The answer must consist solely of the lines from the one with "This screenshot has height=649, width=680." through the last line of the data, copied exactly, with no pictures.

%%

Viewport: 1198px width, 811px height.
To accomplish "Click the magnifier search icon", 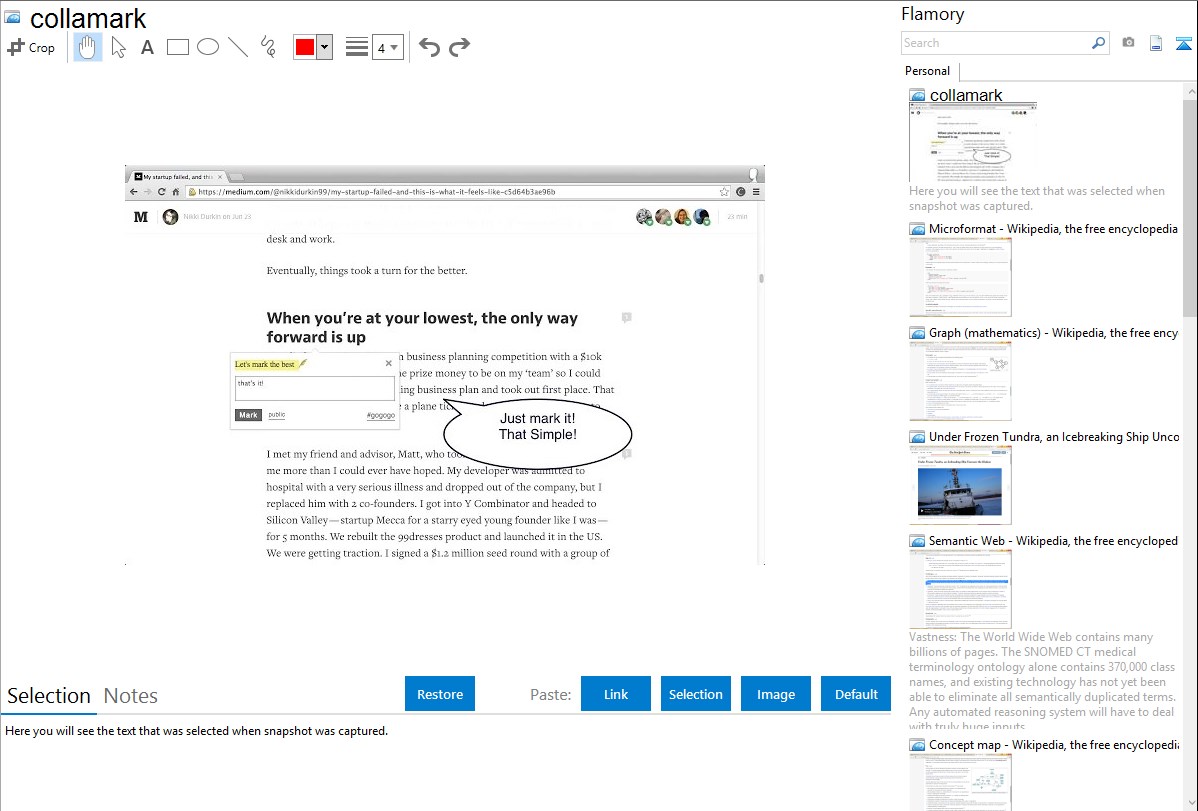I will coord(1098,43).
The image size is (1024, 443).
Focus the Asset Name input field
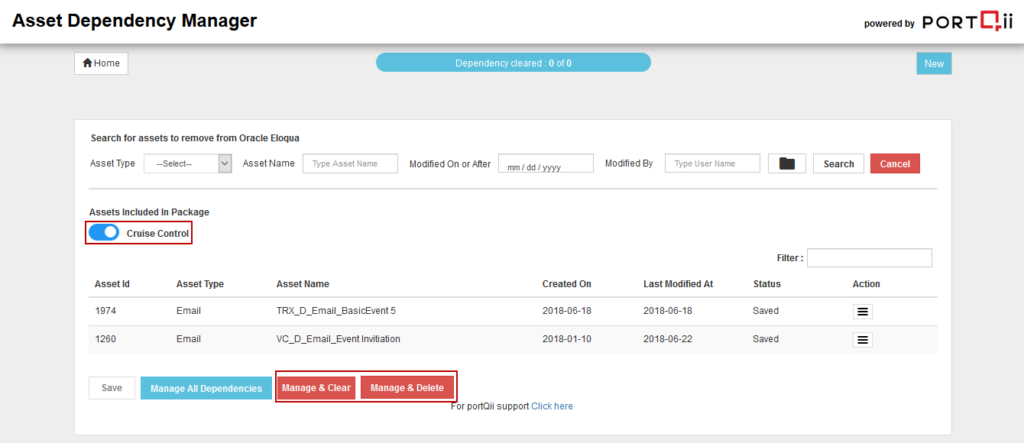tap(350, 164)
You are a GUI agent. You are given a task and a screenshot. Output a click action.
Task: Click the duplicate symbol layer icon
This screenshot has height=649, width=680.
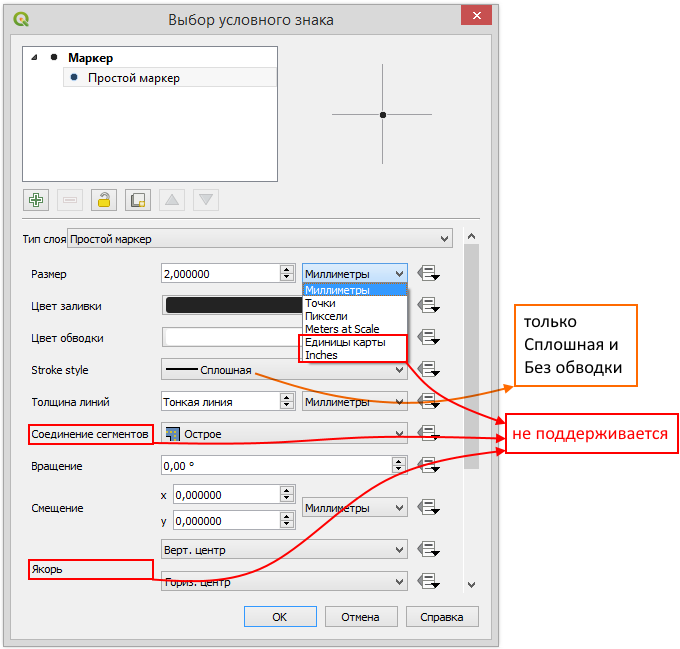(137, 199)
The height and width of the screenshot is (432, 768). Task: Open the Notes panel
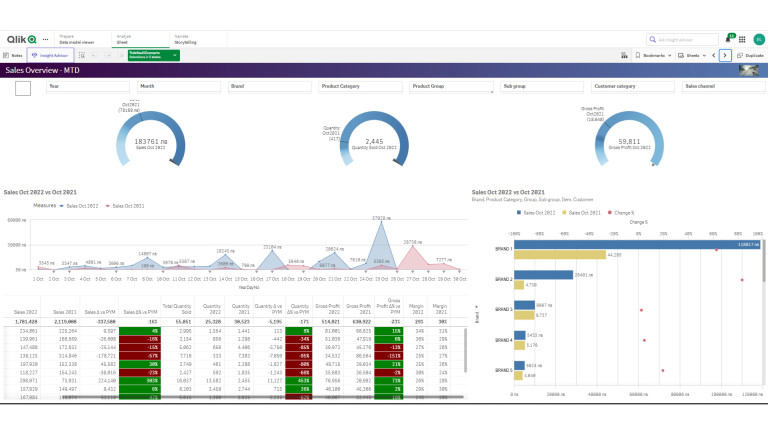pyautogui.click(x=15, y=56)
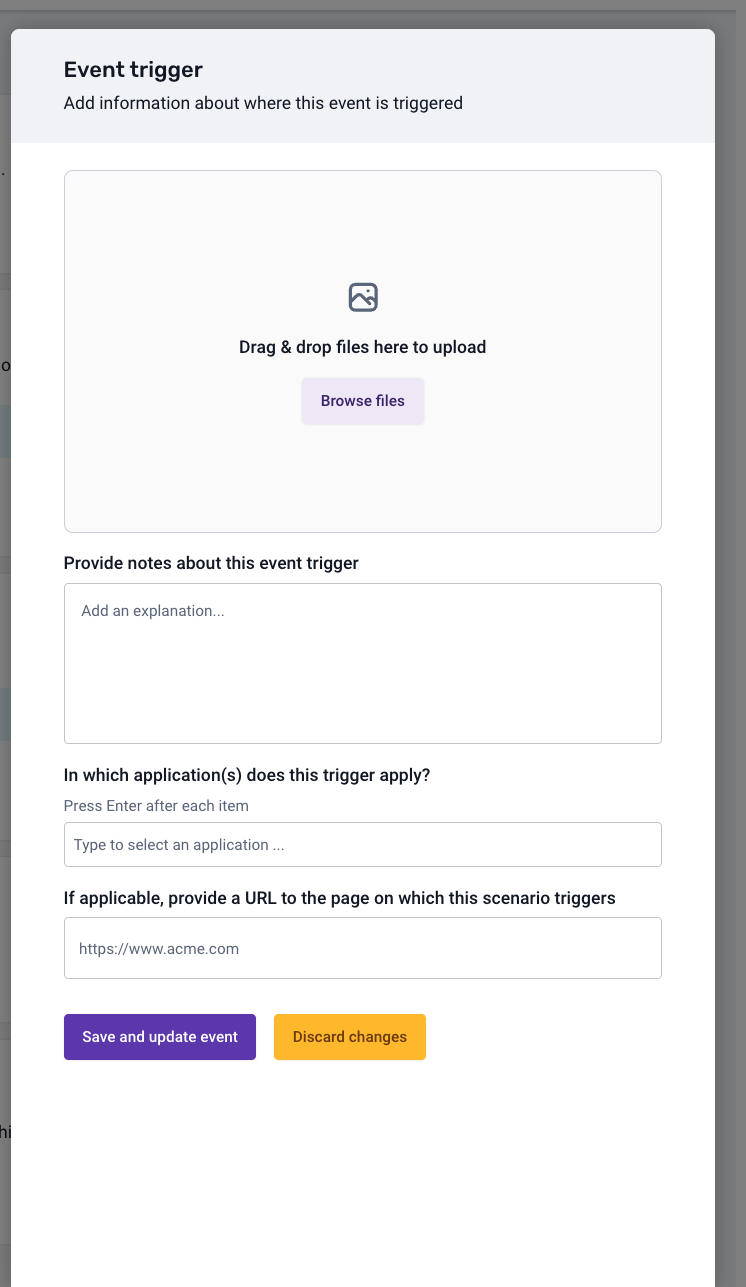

%%

▸ **RESULT OF THIS EXERCISE**:
This screenshot has height=649, width=680.
(137, 199)
The height and width of the screenshot is (432, 768). Task: Open the Notes panel
pyautogui.click(x=15, y=56)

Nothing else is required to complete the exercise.